Integrating Factor Counterexample

Question

It has been my understanding that if there exist for an ODE in the form $M(x,\ y)\ dx + N(x,\ y)\ dy = 0$ integrating factors that depend only on $x$, then the formula $u(x) = e^{-\int \frac{2D=curl\begin{bmatrix}M \\ N\end{bmatrix}}{N}\ dx}$ will find at least some of them. Likewise, if there exist integrating factors that depend only on $y$, then the formula $u(y) = e^{\int \frac{2D=curl\begin{bmatrix}M \\ N\end{bmatrix}}{M}\ dy}$ should find at least some of them. For example, just before introducing the above formulas, my book notes

$\frac{\partial}{\partial y}(uM) = \frac{\partial}{\partial x}(uN)$ This is a partial differential equation for $u$. There is no procedure for solving this equation in general. However, sometimes we can make assumptions about $u$ that make this equation simpler...If there is an integrating factor that depends on only one variable, is it much easier to find.

variable names changed for consistency

However, I appear to have come across a counterexample; $(\frac{2y + 8}{x})\ dx + (2 + \frac{7}{x})\ dy = 0$ clearly has at least the integrating factor $u(x) = x$, but the above $u(x)$ formula leads to a mixed integral obstacle.

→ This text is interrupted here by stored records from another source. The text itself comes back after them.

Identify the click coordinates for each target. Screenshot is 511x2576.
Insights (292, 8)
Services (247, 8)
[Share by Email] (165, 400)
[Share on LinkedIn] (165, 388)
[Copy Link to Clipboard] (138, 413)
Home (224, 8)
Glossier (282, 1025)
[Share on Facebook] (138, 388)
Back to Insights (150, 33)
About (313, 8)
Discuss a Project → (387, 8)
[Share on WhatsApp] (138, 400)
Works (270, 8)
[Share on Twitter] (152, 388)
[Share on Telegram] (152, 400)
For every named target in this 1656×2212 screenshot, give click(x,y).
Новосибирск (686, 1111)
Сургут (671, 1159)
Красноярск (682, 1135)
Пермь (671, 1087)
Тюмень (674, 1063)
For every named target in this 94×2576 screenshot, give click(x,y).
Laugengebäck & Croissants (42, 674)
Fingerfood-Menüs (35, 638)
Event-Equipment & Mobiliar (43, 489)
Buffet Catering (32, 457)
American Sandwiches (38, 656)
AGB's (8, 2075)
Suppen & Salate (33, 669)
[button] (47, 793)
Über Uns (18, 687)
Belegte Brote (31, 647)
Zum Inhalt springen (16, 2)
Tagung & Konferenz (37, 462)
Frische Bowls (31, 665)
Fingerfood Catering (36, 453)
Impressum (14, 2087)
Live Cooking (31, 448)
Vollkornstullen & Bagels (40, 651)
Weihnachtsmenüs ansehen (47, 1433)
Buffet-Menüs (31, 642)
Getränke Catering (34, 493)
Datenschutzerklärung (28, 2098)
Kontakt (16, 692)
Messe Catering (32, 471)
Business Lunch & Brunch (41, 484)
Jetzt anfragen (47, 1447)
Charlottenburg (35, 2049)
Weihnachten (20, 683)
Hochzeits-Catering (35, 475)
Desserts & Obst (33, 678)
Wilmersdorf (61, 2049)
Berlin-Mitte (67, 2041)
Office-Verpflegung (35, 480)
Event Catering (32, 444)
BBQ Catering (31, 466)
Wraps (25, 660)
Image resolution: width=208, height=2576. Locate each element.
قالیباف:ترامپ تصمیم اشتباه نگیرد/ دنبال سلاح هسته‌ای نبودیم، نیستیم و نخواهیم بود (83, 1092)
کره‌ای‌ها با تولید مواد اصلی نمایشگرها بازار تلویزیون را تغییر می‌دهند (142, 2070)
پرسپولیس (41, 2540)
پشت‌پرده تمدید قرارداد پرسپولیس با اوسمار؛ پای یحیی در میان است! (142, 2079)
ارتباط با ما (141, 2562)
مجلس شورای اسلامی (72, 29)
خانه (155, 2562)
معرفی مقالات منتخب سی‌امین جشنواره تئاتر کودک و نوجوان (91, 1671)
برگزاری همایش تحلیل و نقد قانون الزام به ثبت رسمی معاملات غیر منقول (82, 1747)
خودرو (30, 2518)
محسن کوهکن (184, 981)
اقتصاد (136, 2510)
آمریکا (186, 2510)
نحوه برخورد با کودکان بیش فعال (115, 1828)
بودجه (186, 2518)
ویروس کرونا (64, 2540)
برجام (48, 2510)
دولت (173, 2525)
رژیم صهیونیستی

Is the above a correct principle? Is the mistake in my theory or calculations?

Answer 1

Note that you need to find $$u(x) = e^{\int \frac {M_y-N_x}{N}} .$$

$$(\frac{2y + 8}{x})\ dx + (2 + \frac{7}{x})\ dy = 0 $$

$$M_y=2/x , N_x=-7/{x^2}$$

$$ u(x) =e^{\int \frac {M_y-N_x}{N}}= e^{\int \frac {1}{x}dx } = e^{\ln x}=x $$

Thus there is no confusion about the formula or computation.